- **Directions for this task**:
Write out only the lines from the line that holds "The height and width of the screenshot is (551, 937)." to the end of the listing below, inclusive, with the pictures omitted.

--------------------

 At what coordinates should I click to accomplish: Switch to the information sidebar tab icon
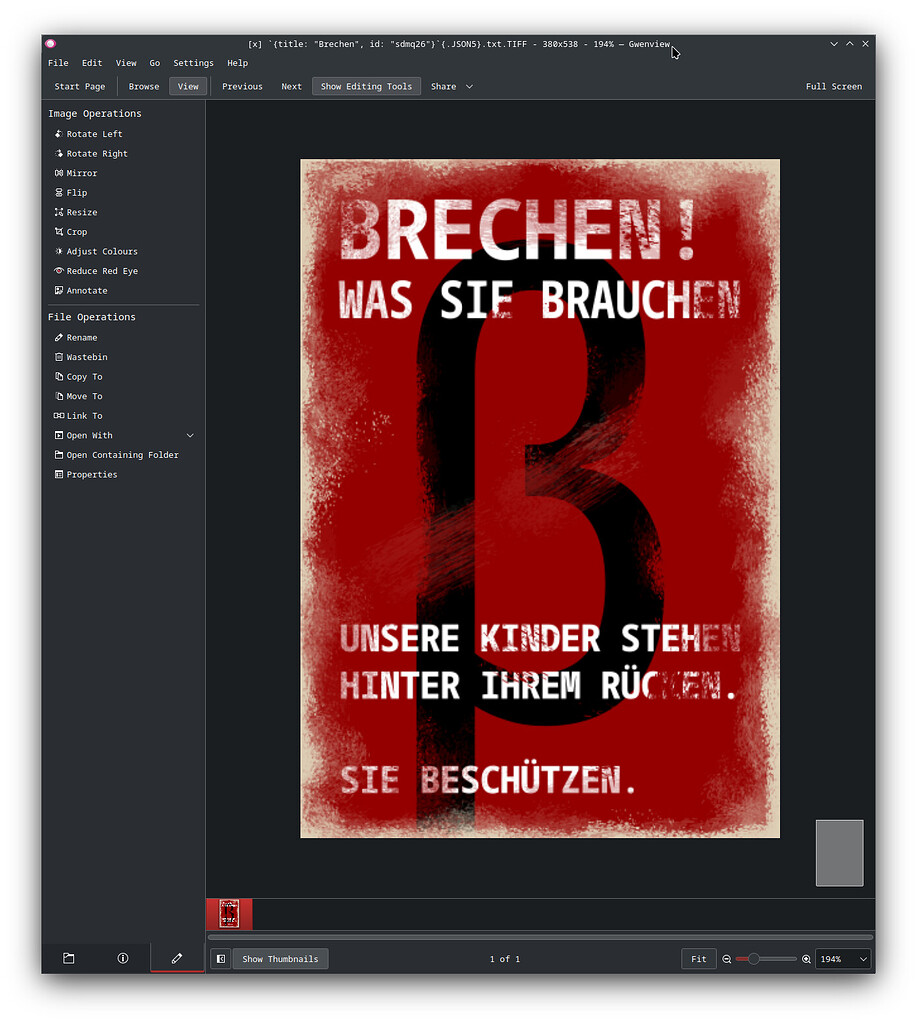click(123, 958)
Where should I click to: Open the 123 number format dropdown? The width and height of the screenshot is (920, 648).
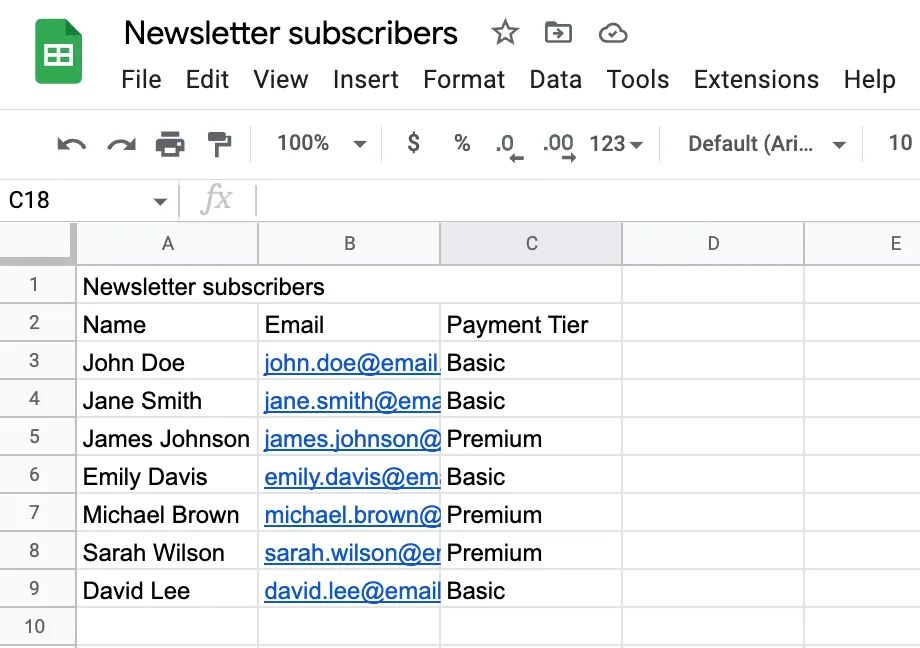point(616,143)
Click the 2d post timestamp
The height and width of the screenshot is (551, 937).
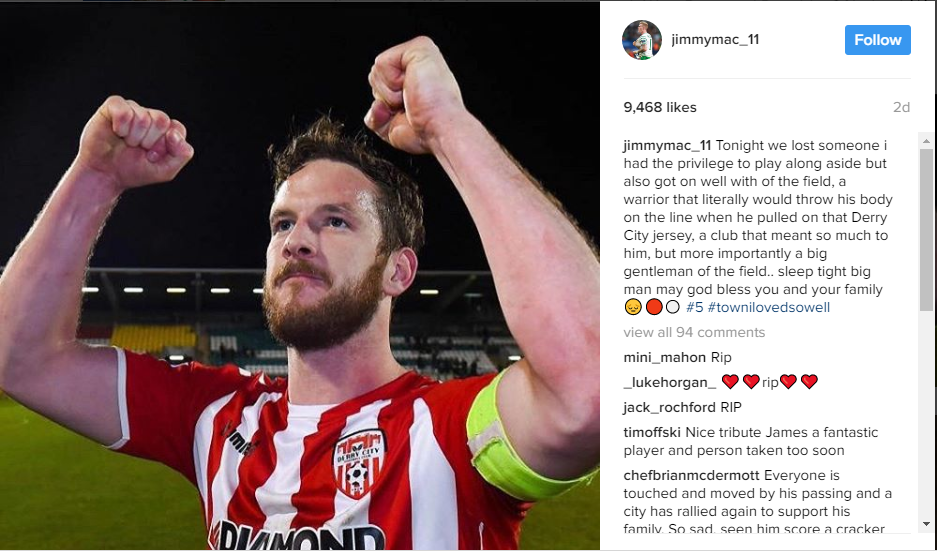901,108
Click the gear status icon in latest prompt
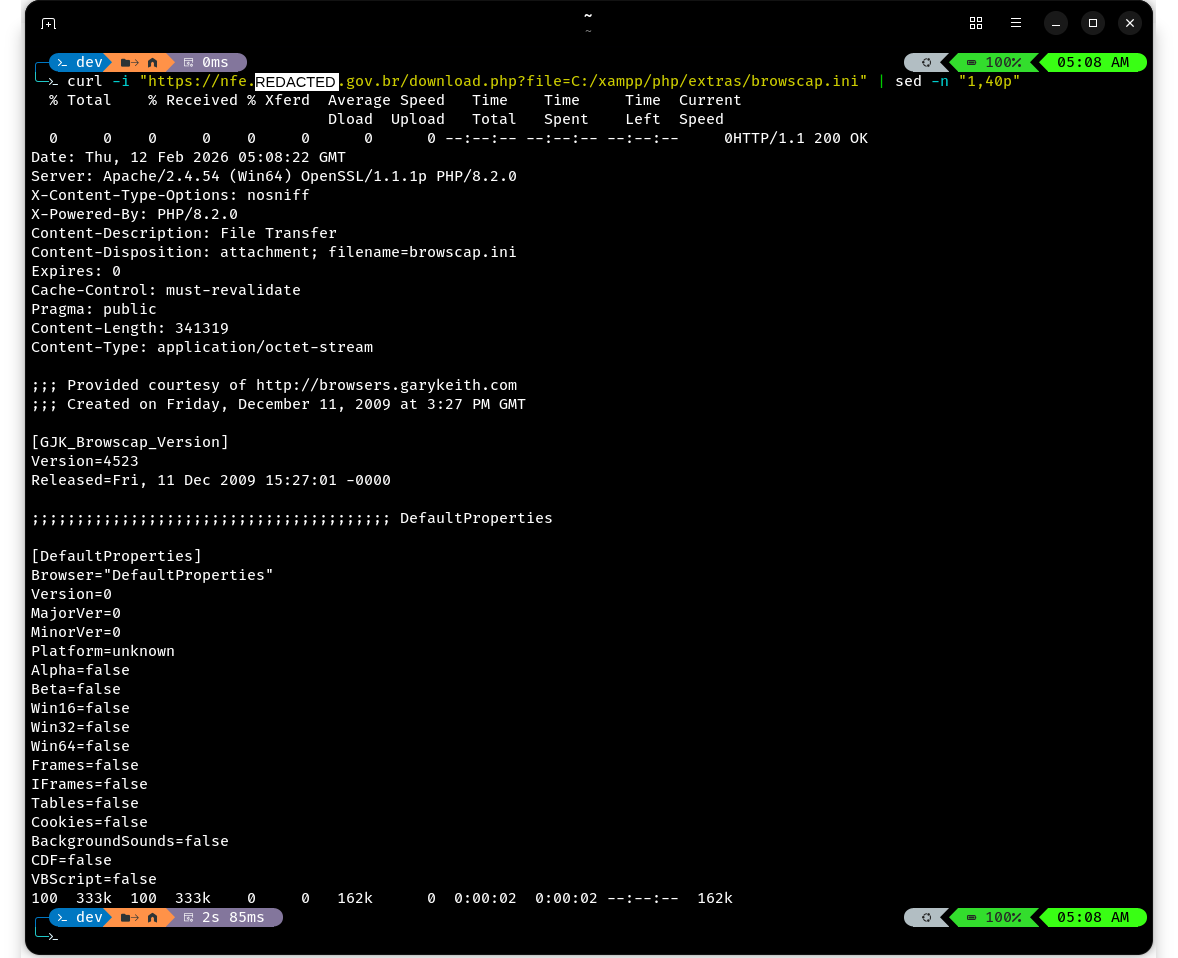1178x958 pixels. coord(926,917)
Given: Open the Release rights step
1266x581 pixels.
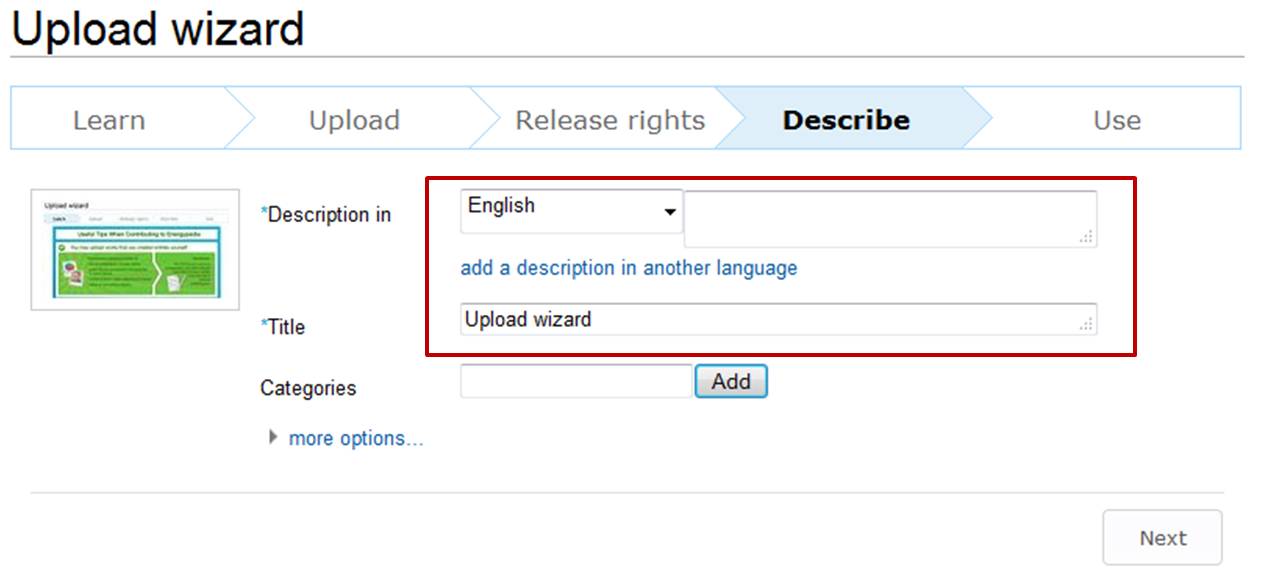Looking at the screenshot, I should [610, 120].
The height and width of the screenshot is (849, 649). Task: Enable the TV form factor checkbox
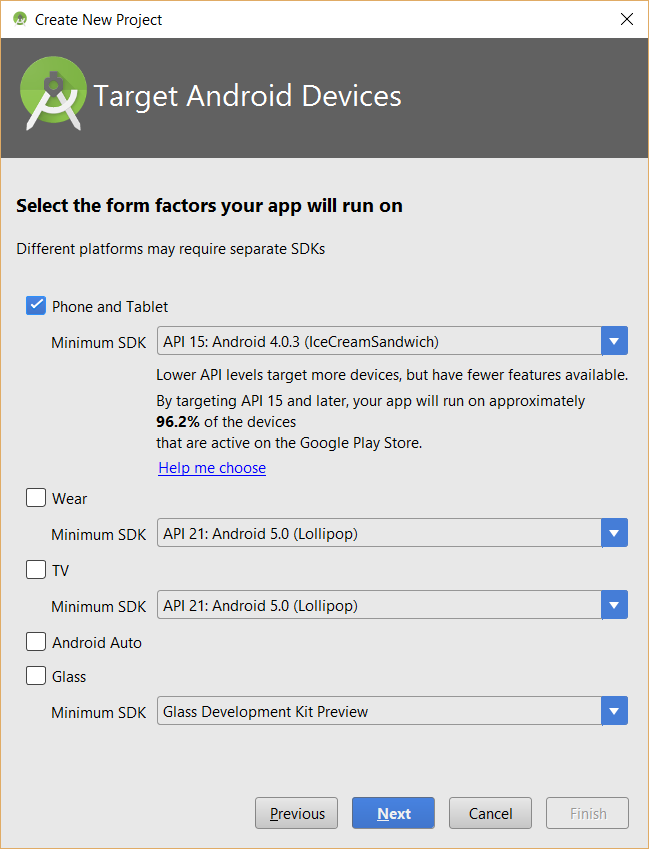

--------------------

- **Exercise response**:
The height and width of the screenshot is (551, 937).
901,108
Click the gear status icon in latest prompt
1178x958 pixels. coord(926,917)
Given: Open the Release rights step
1266x581 pixels.
Looking at the screenshot, I should [610, 120].
The height and width of the screenshot is (849, 649). Task: Enable the TV form factor checkbox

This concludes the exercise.